> [SET OF TASKS]:
• a. In the knowledge graph passage, replace "tutorial" with "guide" and give the text from "Here's the pipeline" up to and including "relationships among them.".
• b. According to the knowledge graph passage, what three references to the same company appear in chunks 4, 9, and 12?

> [GIVEN PASSAGE]:
--- START ---

Building a knowledge graph from a pile of documents looks, in the demo, like a solved problem: feed the text to an LLM, ask for entities and relationships, draw the result. The demo always works. The graph it produces is usually junk — not because the extraction is wrong, but because of a step that doesn't appear in the demo at all.

Here's the pipeline as it actually runs, in four stages.

Stage 1 and 2: chunk, then extract

You split the documents into text units and, for each unit, prompt an LLM to pull out the entities and the relationships connecting them — subject, predicate, object triples. "Anthropic — released — Claude." "Claude — is-a — language model." This is the part every tutorial shows, and modern models are genuinely good at it. Microsoft's GraphRAG frames its first phase exactly this way: an LLM analyzes each text unit to identify entities (with a title, type, and description) plus the relationships among them.

The one real decision here is schema-guided versus open extraction. Schema-guided means you hand the model an allowed list — entity types like Company, Model, Person; relation types like released, acquired, works_at — and forbid anything else. Open extraction lets the model invent types as it goes. The tradeoff is clean: a fixed schema buys precision and consistency and keeps the graph queryable, at the cost of recall and cross-domain flexibility; open extraction finds more and trusts more. Both LangChain (via allowed_nodes / allowed_relationships) and LlamaIndex (via a SchemaLLMPathExtractor) let you constrain it, and generally nudge you to, because a schema is the cheapest consistency you'll ever buy.

Stage 3: the step the demo skips

Now the problem. Each chunk was extracted independently. The model that processed chunk 4 has no memory of chunk 9. So when chunk 4 mentions "OpenAI", chunk 9 mentions "OpenAI Inc.", and chunk 12 says "the company," you don't get one node with three mentions. You get three nodes.

The graph is only as good as its entity resolution. Skip it and you haven't built a knowledge graph — you've built a pile of disconnected sentences that happen to be shaped like one.

--- END ---

> [DATA EXTRACTS]:
--- START ---

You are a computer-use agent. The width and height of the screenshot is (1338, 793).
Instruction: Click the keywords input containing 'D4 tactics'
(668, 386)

--- END ---
--- START ---

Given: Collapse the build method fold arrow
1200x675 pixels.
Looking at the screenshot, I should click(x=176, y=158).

--- END ---

> [SOLUTION SET]:
• a.
Here's the pipeline as it actually runs, in four stages.

Stage 1 and 2: chunk, then extract

You split the documents into text units and, for each unit, prompt an LLM to pull out the entities and the relationships connecting them — subject, predicate, object triples. "Anthropic — released — Claude." "Claude — is-a — language model." This is the part every guide shows, and modern models are genuinely good at it. Microsoft's GraphRAG frames its first phase exactly this way: an LLM analyzes each text unit to identify entities (with a title, type, and description) plus the relationships among them.

• b. "OpenAI," "OpenAI Inc.," and "the company."